Limitations and Risks of Cash Management Account
However, CMAs do have some constraints:
- Limited investment options – The investment capabilities in CMAs are restricted to basic money market and CD options. Unlike brokerage accounts with stocks, bonds, funds, and more.
- Account fees – While often waived with minimum balances, CMAs may charge account maintenance fees around $100-$300/year if balances drop below thresholds ranging from $2,500-$15,000.
- Lower interest rates – The savings rates, though higher than national averages, will be lower than alternatives like high-yield savings and CD rates at online banks.
- No investment growth – While safe, CMAs do not provide equity investing for long-term growth beyond modest interest accumulation.
Also Read: What Is a Bank Sign-Up Bonus?
What Is a Brokerage Account?
Brokerage accounts are investment accounts offered by brokerage firms that allow you to buy and sell various securities like stocks, bonds, mutual funds, ETFs, options, futures, and more. Top brokers include Charles Schwab, Fidelity, TD Ameritrade, E*Trade, and Interactive Brokers.
Primary Advantages of Brokerage Accounts:
The main objective of opening a dedicated brokerage account is to invest money across diverse asset classes like stocks, bonds, real estate, commodities, and cash equivalents. This asset diversification aims to earn potentially higher returns over long periods of time compared to savings accounts and CDs.
Specifically, equity investments like stocks historically return around 10% annualized when held for decades, compared to less than 1% in bank savings accounts. This growth potential over long time horizons is the main appeal of brokerage accounts.
Benefits of Brokerage Account:
Key strengths of brokerage accounts include:
- Wide range of investment options – Invest across domestic and international stocks, bonds, mutual funds, ETFs, options, futures, and more. This diversification can reduce portfolio risk over the long run.
- Potential for higher returns – Earn higher average returns through equity and bond investments over decades compared to cash and CD products. Even passive index funds significantly outpace savings interest rates.
- Customized portfolios – Select individual assets or use professionally managed portfolios tailored to your goals. This customization provides control over aligned investments.
- Robust research and tools – Take advantage of sophisticated investment research, analysis, education, and planning tools. This can lead to more informed investment decisions.
Key Risks of Brokerage Accounts
However, brokerage accounts have downsides:
- Market volatility risk – Equity investments like stocks carry higher risk and the potential for significant short-term losses given market volatility. Diversification only reduces so much risk.
- No FDIC insurance – Brokerage accounts do not carry FDIC protection. SIPC protects against brokerage insolvency up to $500,000 max but does not prevent investment losses.

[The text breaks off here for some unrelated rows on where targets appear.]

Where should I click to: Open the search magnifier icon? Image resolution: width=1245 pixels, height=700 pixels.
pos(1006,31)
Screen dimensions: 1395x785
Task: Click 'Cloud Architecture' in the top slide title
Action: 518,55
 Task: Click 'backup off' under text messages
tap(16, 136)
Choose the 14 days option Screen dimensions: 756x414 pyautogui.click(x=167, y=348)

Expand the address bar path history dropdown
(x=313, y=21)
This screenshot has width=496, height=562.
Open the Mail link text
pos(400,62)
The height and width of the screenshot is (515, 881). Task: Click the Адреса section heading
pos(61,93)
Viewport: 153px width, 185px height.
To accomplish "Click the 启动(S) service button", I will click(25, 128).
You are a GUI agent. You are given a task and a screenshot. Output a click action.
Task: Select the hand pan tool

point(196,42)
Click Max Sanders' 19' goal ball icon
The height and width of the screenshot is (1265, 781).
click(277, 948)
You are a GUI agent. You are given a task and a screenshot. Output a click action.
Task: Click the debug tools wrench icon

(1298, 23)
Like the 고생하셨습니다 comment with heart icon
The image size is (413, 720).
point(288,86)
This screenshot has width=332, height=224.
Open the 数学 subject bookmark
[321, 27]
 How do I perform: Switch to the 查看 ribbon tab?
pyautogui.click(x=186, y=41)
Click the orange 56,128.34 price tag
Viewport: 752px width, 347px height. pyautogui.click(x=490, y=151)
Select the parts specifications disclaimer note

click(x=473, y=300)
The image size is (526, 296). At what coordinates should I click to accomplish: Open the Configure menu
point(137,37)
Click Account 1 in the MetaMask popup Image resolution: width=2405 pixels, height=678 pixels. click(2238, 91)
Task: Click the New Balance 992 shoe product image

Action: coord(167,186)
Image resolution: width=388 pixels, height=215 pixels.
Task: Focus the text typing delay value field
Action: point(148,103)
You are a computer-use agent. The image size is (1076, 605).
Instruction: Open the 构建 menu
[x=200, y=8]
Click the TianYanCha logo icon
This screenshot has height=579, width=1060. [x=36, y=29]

- Liquidity limits – Accessing funds from illiquid assets like real estate without liquidating may be difficult. This impacts meeting short-term cash needs.
- Potentially higher fees – Brokerage accounts tend to have higher commissions, account fees, and managed portfolio expenses compared to CMAs.
Cash Management Account vs Brokerage Account
While CMAs and brokerage accounts share some commonalities, their differences across factors like liquidity, risk, investment options, and costs can influence which is more suitable:
A. Risk Appetite and Loss Tolerance
Brokerage accounts carry more investment risk and potential for losses given daily market volatility across stocks, bonds, funds, and other securities. CMAs provide stable principal protection through FDIC-insured cash holdings and money market funds.
For example, a 20% drop in the stock market could result in sizable losses in a brokerage account. Meanwhile, the cash in a high-yield savings account within a CMA remains fully protected and accessible.
So for those with very low risk tolerance, CMAs may be more suitable.
B. Investment Menu and Asset Class Options
Brokerage accounts provide an extremely vast array of investment options – domestic and foreign stocks, bonds, mutual funds, ETFs, options, futures, commodities, and more. This complete menu allows cheap diversified access to every asset class.
Conversely, CMAs offer only limited investment options like money market funds and CDs. The narrow selection lacks stocks and bonds.
Therefore, brokerage accounts are ideal for those seeking diversification across many asset classes for growth. CMAs are better suited to low-risk cash needs.
C. Liquidity and Account Accessibility
CMAs offer rapid access to cash holdings through unlimited check writing, debit cards, and instant account linking/transfers. Accessing invested funds from brokerage accounts often requires days for securities to sell before cash is available.
So CMAs provide quicker access to highly liquid cash to cover near-term spending needs, emergency expenses, or other cash flow needs. Brokerage accounts have more barriers to fast access.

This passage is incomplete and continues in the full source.